-- Task to complete --
Your reply should hold every entry below exactly as written and none of the pictures.
##### Provided records #####
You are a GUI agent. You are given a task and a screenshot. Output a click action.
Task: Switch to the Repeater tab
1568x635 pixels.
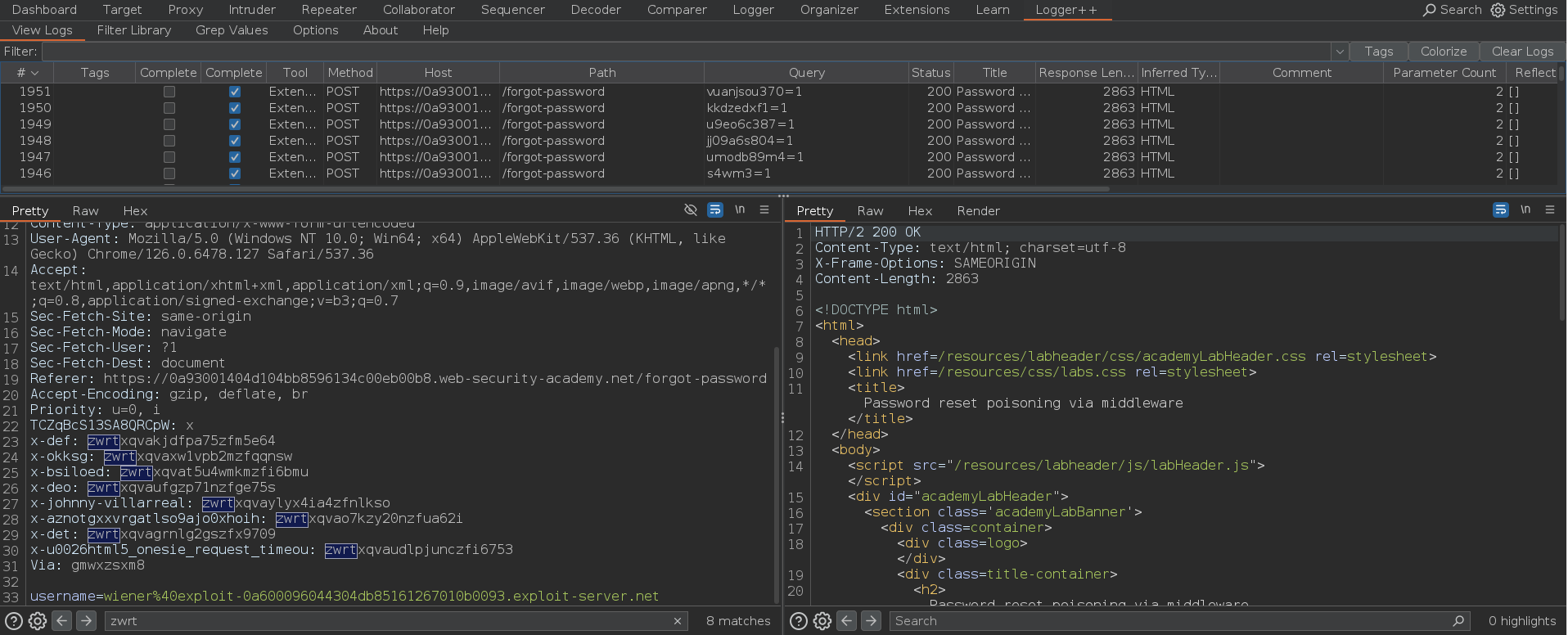coord(329,10)
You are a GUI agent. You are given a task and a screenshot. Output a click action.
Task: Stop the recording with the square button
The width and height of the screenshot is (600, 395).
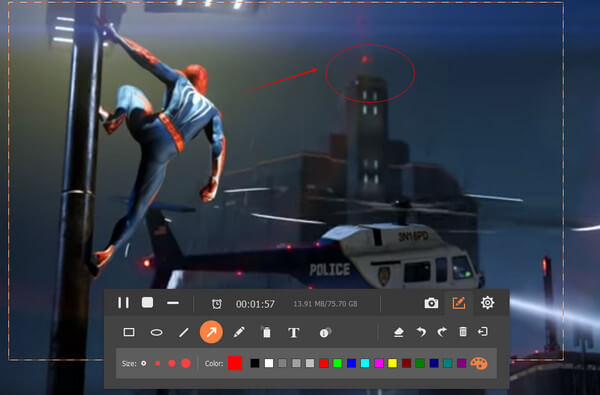pos(147,302)
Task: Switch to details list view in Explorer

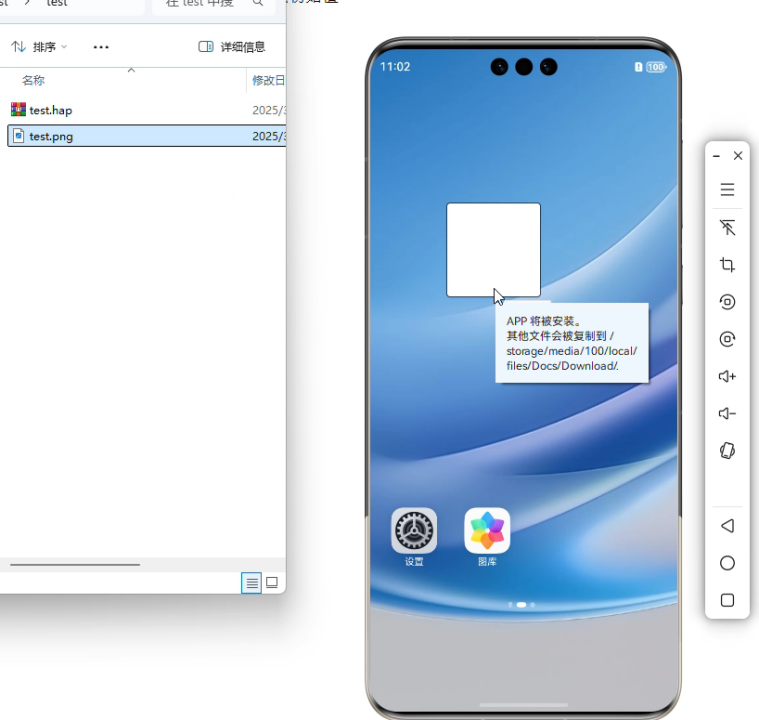Action: [251, 582]
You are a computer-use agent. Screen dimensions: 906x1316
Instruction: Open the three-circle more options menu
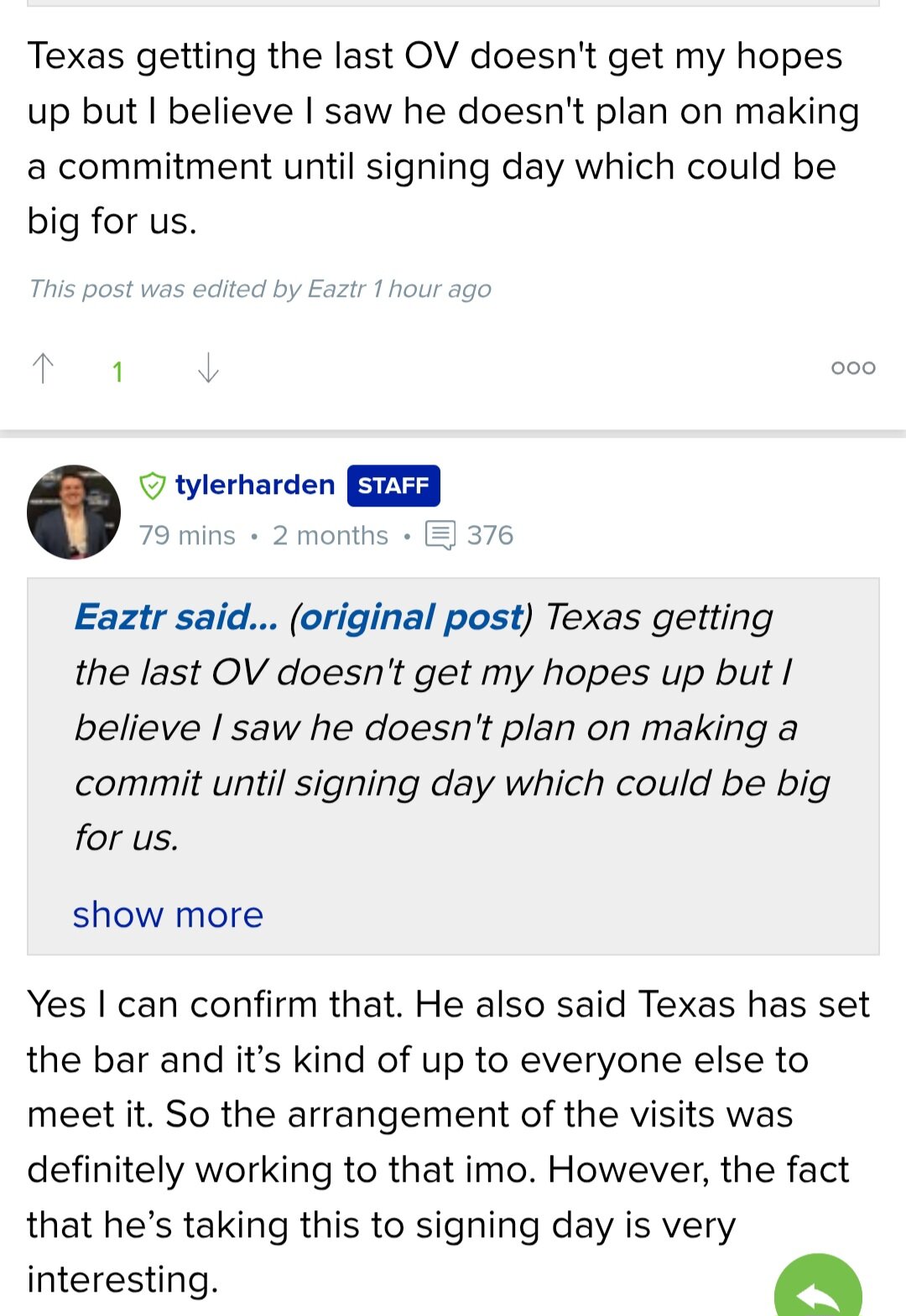853,367
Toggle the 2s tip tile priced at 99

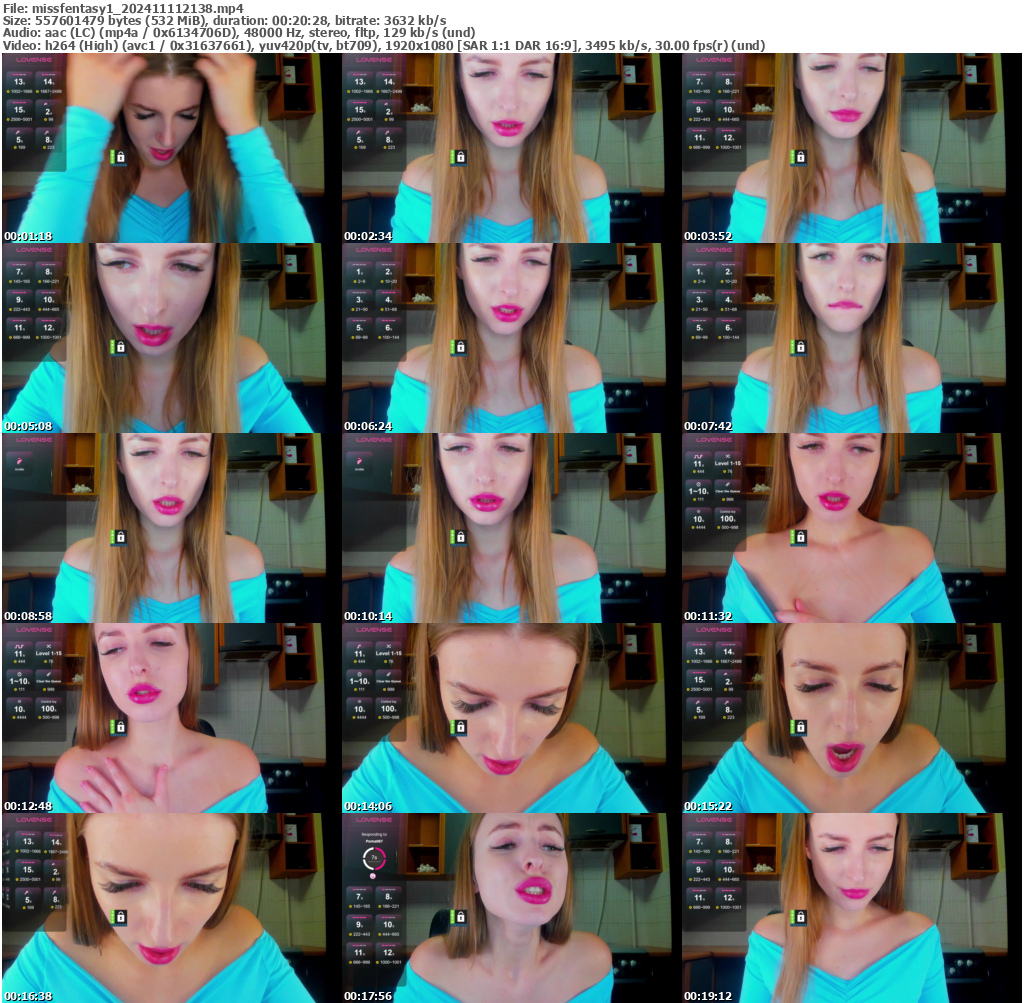click(47, 110)
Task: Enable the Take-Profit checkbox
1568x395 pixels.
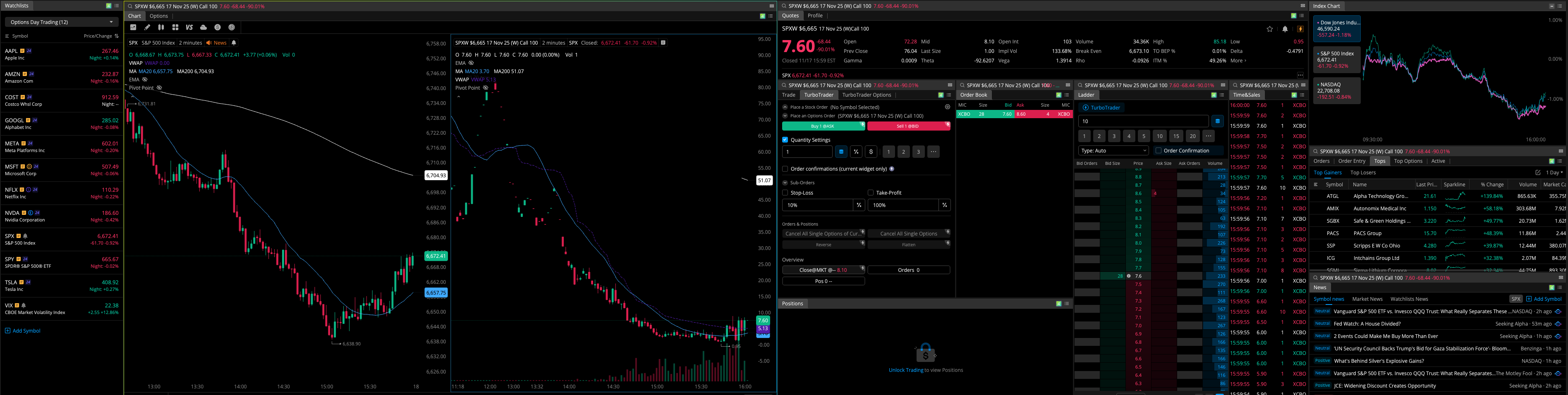Action: pos(870,193)
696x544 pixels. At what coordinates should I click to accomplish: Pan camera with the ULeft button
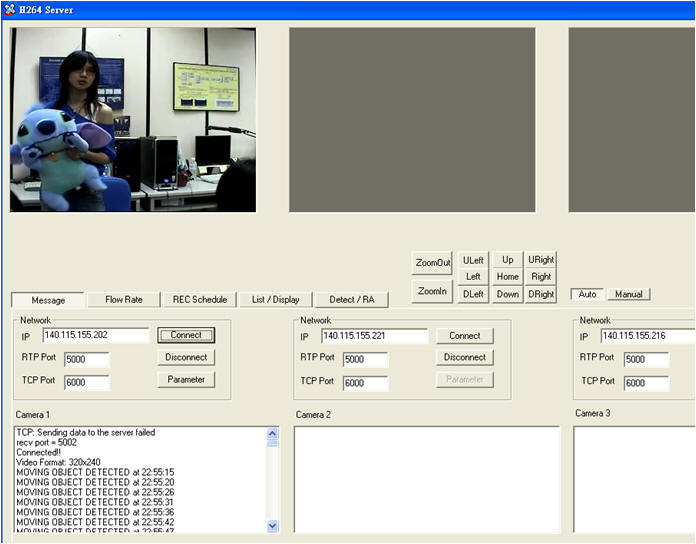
#####
-- Response to this task --
You are a GUI agent. You are given a task and a screenshot. Output a click action.
Task: Switch to the Repeater tab
1568x635 pixels.
coord(329,10)
You are a GUI agent. You are given a task and a screenshot. Output a click action.
Task: Stop the recording with the square button
The width and height of the screenshot is (600, 395).
pos(147,302)
Task: Switch to details list view in Explorer

Action: [251, 582]
You are a computer-use agent. Screen dimensions: 906x1316
Instruction: Open the three-circle more options menu
853,367
Toggle the 2s tip tile priced at 99

click(47, 110)
Task: Enable the Take-Profit checkbox
1568x395 pixels.
Action: pos(870,193)
696x544 pixels. At what coordinates should I click to accomplish: Pan camera with the ULeft button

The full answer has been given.